* [Task description]:
When the line containing "Given: Click the :not section label" is found in the data below, copy it and each line after it through the line containing "Task: Go back with the left arrow button", exactly and with no others.

^^^^^^^^

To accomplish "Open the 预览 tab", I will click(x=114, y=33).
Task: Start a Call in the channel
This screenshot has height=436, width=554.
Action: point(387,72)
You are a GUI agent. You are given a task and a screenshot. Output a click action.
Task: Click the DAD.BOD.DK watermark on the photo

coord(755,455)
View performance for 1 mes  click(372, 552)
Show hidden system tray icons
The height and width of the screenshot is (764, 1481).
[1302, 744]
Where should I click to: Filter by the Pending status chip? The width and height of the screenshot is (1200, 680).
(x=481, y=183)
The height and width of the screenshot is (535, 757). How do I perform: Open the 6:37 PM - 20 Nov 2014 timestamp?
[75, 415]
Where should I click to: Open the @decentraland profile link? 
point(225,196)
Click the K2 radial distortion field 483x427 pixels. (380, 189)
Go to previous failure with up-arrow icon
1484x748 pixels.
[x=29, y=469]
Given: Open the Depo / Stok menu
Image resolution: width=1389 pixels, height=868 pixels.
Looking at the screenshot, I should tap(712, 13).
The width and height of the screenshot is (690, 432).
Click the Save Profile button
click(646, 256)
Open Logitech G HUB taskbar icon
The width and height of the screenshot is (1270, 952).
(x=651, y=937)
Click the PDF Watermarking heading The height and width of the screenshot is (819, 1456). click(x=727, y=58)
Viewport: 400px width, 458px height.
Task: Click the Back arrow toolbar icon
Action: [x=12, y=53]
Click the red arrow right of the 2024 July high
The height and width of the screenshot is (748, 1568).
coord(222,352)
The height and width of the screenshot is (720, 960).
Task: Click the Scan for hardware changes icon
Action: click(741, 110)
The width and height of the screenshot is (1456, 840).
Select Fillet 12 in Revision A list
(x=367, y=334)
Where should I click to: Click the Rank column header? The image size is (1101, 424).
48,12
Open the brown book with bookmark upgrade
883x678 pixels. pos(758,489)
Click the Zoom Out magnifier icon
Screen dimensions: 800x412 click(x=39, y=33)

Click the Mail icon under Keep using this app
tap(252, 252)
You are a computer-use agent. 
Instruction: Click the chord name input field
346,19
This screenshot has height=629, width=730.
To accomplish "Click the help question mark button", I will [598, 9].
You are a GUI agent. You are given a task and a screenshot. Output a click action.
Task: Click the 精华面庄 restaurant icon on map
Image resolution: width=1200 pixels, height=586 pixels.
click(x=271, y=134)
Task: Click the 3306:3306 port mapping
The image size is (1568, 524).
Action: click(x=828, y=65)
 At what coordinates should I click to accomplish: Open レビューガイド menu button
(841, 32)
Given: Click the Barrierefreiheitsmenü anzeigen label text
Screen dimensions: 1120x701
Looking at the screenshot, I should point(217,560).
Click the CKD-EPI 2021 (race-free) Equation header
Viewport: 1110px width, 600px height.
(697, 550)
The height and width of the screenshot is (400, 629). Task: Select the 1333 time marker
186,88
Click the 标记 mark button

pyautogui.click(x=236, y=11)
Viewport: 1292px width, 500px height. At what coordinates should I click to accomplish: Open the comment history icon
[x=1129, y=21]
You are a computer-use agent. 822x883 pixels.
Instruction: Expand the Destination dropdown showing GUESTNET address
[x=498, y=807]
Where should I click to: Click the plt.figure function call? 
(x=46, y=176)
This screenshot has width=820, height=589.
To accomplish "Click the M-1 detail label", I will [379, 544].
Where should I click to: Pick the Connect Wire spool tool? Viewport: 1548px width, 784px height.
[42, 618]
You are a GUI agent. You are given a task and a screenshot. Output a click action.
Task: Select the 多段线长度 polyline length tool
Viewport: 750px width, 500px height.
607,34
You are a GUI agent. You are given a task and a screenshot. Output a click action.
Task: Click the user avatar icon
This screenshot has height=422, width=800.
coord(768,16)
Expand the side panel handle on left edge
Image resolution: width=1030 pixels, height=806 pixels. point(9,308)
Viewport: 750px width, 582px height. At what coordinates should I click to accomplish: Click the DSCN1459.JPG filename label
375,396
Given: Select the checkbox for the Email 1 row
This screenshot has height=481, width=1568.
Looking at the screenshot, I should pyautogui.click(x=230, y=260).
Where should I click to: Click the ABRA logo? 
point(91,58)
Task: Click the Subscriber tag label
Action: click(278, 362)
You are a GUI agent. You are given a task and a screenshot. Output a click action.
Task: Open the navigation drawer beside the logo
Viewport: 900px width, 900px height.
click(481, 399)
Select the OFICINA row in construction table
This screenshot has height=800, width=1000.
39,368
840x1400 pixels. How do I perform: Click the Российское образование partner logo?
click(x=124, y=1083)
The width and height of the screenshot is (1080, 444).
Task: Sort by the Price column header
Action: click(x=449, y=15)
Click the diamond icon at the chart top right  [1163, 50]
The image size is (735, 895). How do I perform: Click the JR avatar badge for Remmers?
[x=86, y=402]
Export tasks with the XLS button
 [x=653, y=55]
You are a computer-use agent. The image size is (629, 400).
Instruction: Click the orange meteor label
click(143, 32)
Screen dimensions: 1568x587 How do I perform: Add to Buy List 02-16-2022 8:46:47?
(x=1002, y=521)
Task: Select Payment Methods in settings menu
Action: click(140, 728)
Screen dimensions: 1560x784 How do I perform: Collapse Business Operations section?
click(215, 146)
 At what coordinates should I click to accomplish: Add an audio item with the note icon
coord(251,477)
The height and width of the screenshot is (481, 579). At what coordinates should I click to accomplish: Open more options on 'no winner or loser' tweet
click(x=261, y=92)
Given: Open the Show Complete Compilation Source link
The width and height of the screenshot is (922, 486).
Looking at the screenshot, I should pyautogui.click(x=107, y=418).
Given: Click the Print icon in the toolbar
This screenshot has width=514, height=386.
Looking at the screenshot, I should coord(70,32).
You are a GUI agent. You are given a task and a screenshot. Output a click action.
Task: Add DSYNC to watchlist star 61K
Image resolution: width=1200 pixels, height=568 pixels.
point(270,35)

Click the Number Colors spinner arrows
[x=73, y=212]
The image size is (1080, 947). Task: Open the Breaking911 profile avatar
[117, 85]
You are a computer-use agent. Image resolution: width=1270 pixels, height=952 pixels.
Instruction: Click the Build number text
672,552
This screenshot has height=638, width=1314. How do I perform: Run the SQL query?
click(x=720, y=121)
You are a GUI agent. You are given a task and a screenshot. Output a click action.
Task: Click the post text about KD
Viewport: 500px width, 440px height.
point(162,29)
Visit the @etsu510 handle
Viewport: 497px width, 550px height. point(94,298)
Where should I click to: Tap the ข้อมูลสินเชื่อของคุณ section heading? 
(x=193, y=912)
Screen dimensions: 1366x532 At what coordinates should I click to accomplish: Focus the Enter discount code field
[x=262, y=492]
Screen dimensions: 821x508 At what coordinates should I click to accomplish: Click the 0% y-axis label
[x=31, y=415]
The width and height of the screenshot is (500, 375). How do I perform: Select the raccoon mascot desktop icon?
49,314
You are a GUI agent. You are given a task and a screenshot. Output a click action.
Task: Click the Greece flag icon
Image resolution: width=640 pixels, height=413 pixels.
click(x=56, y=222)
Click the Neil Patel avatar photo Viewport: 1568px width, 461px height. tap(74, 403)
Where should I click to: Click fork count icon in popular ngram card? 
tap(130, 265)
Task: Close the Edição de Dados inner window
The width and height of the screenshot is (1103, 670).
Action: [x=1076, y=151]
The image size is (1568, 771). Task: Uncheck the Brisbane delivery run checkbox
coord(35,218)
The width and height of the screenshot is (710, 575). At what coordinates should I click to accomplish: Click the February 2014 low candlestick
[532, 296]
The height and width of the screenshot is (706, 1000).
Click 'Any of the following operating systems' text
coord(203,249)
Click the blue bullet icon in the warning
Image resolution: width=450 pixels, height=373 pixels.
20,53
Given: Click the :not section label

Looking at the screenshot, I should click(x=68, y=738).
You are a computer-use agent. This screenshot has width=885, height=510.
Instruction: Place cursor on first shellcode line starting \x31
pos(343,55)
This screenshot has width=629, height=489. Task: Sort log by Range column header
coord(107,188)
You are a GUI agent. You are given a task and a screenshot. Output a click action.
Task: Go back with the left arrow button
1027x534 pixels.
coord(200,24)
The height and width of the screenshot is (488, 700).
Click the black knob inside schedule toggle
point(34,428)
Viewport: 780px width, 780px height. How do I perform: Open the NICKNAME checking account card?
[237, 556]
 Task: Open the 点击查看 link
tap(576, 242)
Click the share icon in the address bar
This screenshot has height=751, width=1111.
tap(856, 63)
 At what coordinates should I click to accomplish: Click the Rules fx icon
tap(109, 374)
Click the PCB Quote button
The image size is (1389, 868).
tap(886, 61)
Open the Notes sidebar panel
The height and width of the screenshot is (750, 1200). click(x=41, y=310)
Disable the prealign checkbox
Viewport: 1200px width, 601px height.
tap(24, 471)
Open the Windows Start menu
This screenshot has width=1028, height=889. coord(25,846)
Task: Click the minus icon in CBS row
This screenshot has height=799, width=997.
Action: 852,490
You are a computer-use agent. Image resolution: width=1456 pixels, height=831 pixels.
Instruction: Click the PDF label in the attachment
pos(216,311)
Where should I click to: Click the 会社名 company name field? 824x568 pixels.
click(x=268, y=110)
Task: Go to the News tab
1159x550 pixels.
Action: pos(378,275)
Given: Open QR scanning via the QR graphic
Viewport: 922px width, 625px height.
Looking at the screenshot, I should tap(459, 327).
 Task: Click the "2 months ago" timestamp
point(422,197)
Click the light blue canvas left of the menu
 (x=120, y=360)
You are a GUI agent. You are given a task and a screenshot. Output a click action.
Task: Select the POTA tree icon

^^^^^^^^

* [Answer space]:
Given: Click the :not section label

Looking at the screenshot, I should click(x=68, y=738).
You are a computer-use agent. This screenshot has width=885, height=510.
Instruction: Place cursor on first shellcode line starting \x31
pos(343,55)
This screenshot has width=629, height=489. Task: Sort log by Range column header
coord(107,188)
You are a GUI agent. You are given a task and a screenshot. Output a click action.
Task: Go back with the left arrow button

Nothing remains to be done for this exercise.